If you are to lose your mobile phone or other mobile device then there's no better place than the back of a London taxi to lose it, with 80% of the cabbies claiming that their owners were reunited with them once they found the device at the back of the vehicle.

In a parallel survey which was carried out in the New York, researchers found that the chances of getting your mobile device back was less than in London, with 66% of the cabbies handing them into the depots at the end of the day.

Not just mobiles forgotten…but diamonds, a baby, a sawn off shotgun, 12 dead pheasants, 2 dogs, 1 cat, toilet seats and funeral ashes …

Over the last few years of the taxi survey, cabbies have recalled - with some amusement - a variety of strange and unusual objects in the back of their cabs at the end of the shift.

These have included a wedge of money that came to £2,700 - and which found its way back to its rightful and presumably very happy owner - 12 dead pheasants and a casket of funeral ashes, to mention but a few. And that is before we get to the cabbies that found items such as false teeth, artificial limbs, pork chops and a bra in the back of their taxi!
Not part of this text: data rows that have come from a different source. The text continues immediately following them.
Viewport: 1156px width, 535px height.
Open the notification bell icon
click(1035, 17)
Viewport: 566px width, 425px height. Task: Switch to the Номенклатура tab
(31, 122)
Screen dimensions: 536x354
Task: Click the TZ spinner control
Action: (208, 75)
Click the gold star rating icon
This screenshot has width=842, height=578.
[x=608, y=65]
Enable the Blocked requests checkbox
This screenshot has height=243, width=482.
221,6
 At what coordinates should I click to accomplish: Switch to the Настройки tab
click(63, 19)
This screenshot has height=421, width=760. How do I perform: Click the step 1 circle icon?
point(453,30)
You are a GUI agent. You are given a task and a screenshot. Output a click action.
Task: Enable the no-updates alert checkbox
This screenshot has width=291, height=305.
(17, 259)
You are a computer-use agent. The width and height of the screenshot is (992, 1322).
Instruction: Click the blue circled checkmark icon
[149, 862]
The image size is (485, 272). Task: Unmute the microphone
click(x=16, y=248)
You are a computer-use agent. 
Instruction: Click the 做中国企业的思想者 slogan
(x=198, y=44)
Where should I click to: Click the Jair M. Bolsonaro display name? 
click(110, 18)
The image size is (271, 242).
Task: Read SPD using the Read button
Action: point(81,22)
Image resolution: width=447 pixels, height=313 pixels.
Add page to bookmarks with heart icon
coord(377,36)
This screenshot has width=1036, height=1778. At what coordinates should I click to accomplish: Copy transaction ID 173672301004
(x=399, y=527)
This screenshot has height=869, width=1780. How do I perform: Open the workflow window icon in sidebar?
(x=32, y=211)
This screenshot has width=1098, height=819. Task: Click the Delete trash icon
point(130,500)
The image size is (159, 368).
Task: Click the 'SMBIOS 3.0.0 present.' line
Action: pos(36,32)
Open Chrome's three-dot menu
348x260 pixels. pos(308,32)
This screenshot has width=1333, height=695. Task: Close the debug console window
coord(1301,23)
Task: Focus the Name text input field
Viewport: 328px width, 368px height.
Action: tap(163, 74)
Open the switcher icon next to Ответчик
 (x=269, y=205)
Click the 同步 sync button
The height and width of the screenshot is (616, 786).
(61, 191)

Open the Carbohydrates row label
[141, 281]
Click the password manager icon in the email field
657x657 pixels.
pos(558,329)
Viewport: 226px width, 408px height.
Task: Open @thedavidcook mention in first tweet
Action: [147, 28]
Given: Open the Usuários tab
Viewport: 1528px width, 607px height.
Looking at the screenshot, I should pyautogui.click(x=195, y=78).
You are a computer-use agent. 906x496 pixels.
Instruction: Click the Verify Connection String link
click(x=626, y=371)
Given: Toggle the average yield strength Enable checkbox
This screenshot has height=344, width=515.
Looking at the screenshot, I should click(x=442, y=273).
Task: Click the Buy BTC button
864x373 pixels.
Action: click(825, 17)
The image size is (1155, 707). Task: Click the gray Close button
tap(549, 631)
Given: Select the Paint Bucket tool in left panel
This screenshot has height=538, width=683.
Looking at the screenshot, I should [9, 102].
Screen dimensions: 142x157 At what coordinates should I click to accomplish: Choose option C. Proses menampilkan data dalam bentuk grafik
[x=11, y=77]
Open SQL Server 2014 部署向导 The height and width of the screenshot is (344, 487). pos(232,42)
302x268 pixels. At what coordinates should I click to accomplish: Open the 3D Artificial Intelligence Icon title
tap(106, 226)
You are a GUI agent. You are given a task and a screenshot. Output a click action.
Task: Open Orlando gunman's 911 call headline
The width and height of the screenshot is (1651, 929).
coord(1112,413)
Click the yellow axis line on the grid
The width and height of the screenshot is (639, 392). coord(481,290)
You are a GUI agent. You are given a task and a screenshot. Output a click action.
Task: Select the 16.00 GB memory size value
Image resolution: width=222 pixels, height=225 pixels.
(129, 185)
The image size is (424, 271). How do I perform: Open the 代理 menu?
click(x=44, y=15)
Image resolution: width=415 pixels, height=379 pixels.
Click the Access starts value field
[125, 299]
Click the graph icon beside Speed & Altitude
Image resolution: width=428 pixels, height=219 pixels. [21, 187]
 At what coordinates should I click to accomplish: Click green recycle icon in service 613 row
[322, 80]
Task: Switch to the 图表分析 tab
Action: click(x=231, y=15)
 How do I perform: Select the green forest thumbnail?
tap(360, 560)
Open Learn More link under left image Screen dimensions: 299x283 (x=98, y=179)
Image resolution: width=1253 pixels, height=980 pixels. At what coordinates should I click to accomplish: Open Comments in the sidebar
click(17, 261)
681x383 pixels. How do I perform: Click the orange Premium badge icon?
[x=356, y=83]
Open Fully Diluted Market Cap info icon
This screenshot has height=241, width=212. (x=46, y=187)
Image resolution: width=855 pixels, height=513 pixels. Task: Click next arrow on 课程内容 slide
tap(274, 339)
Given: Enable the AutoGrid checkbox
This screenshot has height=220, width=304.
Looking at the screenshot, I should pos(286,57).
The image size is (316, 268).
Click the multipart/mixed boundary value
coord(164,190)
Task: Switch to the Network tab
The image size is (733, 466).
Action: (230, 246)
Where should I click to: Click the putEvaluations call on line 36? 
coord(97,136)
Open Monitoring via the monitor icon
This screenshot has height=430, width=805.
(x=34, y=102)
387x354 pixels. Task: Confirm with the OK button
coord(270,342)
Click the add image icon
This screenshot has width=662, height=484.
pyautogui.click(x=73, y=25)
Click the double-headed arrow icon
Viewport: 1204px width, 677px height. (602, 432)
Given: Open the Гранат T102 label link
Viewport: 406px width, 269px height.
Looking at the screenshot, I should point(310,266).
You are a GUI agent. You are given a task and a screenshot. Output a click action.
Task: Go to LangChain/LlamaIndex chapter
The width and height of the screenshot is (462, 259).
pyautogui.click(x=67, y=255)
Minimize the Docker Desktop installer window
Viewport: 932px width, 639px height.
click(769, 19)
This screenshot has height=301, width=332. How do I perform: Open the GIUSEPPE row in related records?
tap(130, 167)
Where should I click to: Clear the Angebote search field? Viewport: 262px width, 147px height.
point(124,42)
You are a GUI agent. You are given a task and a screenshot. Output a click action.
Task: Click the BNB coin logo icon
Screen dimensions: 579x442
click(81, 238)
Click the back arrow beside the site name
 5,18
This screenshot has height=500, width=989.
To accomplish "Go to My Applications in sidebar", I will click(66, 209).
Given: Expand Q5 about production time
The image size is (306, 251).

One lady taxi driver recalls an incident a few years back when she got a nice surprise, after she found that Jemima Khan had forgotten her iPod, mobile phone and purse and left them in the back of her cab.

When she got a phone call to return it to Jemima's friend, she was delighted that the friend turned out to be none other than movie star Hugh Grant, who kindly gave her his autograph as a thank-you.

So, if you don't want to risk a virtual custard (or should that be blackberry?) pie in the face from family, friends or employer, heed the message and protect both your device and yourself.

Credant Technologies suggest some things you can do to make sure if you do lose your mobile phone, smartphone or other mobile device such as a laptop you don't lose your entire personal and corporate identity with it?

* Tip One - Back-up your mobile device regularly.

* Tip Two - If you have important and sensitive company data on your mobile device get your IT department to encrypt it - they can do this remotely - meaning only you can read it!

* Tip Three - Use a strong password on all your devices which combine numbers, letters and symbols.

* Tip Four - Put your name and number with details of a reward on your device if found and returned.

* Tip Five - Use your devices security features - such as the Personal Identification Number (PIN) number which only you know to stop others getting access to it!

* Tip Six - Use your head - don't keep data on your laptop or mobile phone that others could use against you - such as revealing pictures.

* Tip Seven - Don't save old SMS or emails on your handset that you don't need anymore - you'd be surprised how many people keep their default password emails on their mobiles and other hugely sensitive information like PINs, bank account details or passwords!

* Tip Eight - Check your message folders such as drafts, saved and outbox as there will be lots of information you just don't need to keep there. Look at your call list - delete any numbers you no longer need.

* Tip Nine - Physically mark your handset with personal information. This will greatly reduce the second-hand value of the mobile if it is stolen.

* Tip Ten - Record your IMEI: Every mobile phone has a unique 15-digit electronic serial number that can be referenced by dialling *#06#.

* Tip Eleven - Notify your network carrier AND the police immediately in the event of loss or theft. Tell them your IMEI number and any other identifying features on your phone. (PS - If the device contains company data - emails, customer or employee records, documents, etc. - inform your employer also. You/They may be required to inform the appropriate authorities or a potential data breach)

* Tip Twelve - Don't leave your device open to access (e.g. leaving Bluetooth or WiFi on, visible and unsecured).